Here comes the YaST team again trying to flood your aggregator with blog post! Now it’s time for the story of how we reduced the critical path of the rebuild time of YaST RPM packages from 42min 2s to 29min 40s.
Chapter 1: where to optimize
Of course, the first step to start fixing something is finding out what exactly needs to be fixed. In our case, this breaks down into
- knowing the dependencies, and
- knowing the individual build times.
Dependencies
It is tempting to figure out the dependencies by yourself, by parsing the spec files. But it is hard to do right, and, more importantly, a reinvention of the wheel. The Build Service must know all this to be able to schedule the builds, and provides a convenient way to access it, with osc dependson
:
$ osc dependson YaST:Head openSUSE_Factory x86_64
[...]
yast2-x11 :
yast2-devtools
yast2-xml :
yast2-core
yast2-devtools
yast2-ycp-ui-bindings :
libyui
yast2-core
yast2-devtools
Individual build times
For each source package, the Build Service produces not only binary RPMs but also a _statistics
file, available in the web UI or via osc getbinaries
. We were interested in the total build time, although the data was of limited use because packages can be built on machines with vastly different power and this information is not included.
Chapter 2: how to optimize
Once we knew which screws needed to be tightened, it was time to do it. Fortunately we had more than one tool for the job.
Stop using Autotools
Autotools (automake, autoconf and configure) took up a majority of the time needed for building YaST packages. Now that most of those packages are written in pure Ruby, we don’t need autotools there checking for portability problems that we don’t have. Autotools are a leftover from the times 15 years back when they were the only sensible option. We have wiped them out where possible and have been switching to our own set of Rake tasks.

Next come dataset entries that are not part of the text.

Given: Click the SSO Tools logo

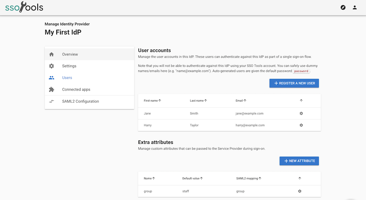Looking at the screenshot, I should pos(24,7).
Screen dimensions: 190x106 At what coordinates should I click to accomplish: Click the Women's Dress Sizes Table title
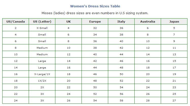tap(95, 6)
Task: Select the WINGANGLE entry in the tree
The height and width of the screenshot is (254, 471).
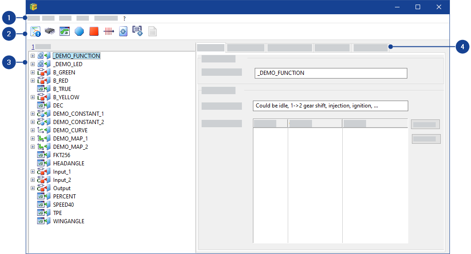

Stub the APIs used in tests
We run a mixture of unit and integration tests at RPM build time. The downside of this is that we pull in many of the run time dependencies. Fortunately Ruby is a dynamic language and makes it easy to replace interfaces by stubs. That enables us to cut those dependencies.
In fact, we also have some Perl code, notably in yast2-users. Although the stubbing techniques across languages are messier than with pure ruby, they are still effective for our purposes.
Do not build specialized documentation
This one is simple: if the development documentation is only useful for people that will check out the git repo anyway, then leave it out from the RPM.
Appendix: the details
Enough of high-level explanations, we we promised you graphs, code and all kind of gory details, and a promise made is a debt unpaid. So there we go.
Dependency graphs
A picture is worth a thousand words. That’s why we came up with this small tool to generate a graphical representation of the dependencies of the YaST packages. In the resulting graphs displayed below, a node is a source package in the build service, and an arrow means “needs for its build”. Redundant arrows are omitted (that is, we’ve erased an A→C if both A→B and B→C existed).
We can see that the most prominent conclusion is that there is a large number of packages that depend on yast2, a collection of basic libraries.
But on top of that, in the original graph there are 6 more layers, and the graph is not very dense there. After our fixes, there are only 4 layers that are more dense.
Is worth mentioning that the “layer” concept only works if the packages take roughly the same time to build; it would not be helpful if there were huge variations. To get a more accurate picture, we should have generated a histogram of build times. But the graph was good enough in our scenario… and we had to stop the analysis at some point. 🙂
The build dependency graph before our fixes:
The build dependency graph after our fixes:
Build statistics
If those graph are not geeky enough for you, here you are the detailed build statistics from the build service
<buildstatistics>
<disk>
<usage>
<size unit="M">1118</size>
<io_requests>15578</io_requests>
<io_sectors>2156642</io_sectors>
</usage>
</disk>
<memory>
<usage> <size unit="M">580</size> </usage>
</memory>
<times>
<total> <time unit="s">756</time> </total> <!-- THIS -->
<preinstall> <time unit="s">8</time> </preinstall>
<install> <time unit="s">72</time> </install>
<main> <time unit="s">555</time> </main>
<download> <time unit="s">4</time> </download>
</times>
<download>
<size unit="k">33564</size>
<binaries>53</binaries>
<cachehits>24</cachehits>
<preinstallimage>preinstallimage.preinstallimage.tar.gz</preinstallimage>
</download>
</buildstatistics>
Epilogue
This was definitely an interesting journey. We learned quite some things. Specially we learned that there is still room for improvement, but most likely the time reduction will not pay off for the time invested implementing those improvements.
We have to be realistic and keep working in other interesting stuff to fuel the next sprint report, coming next week!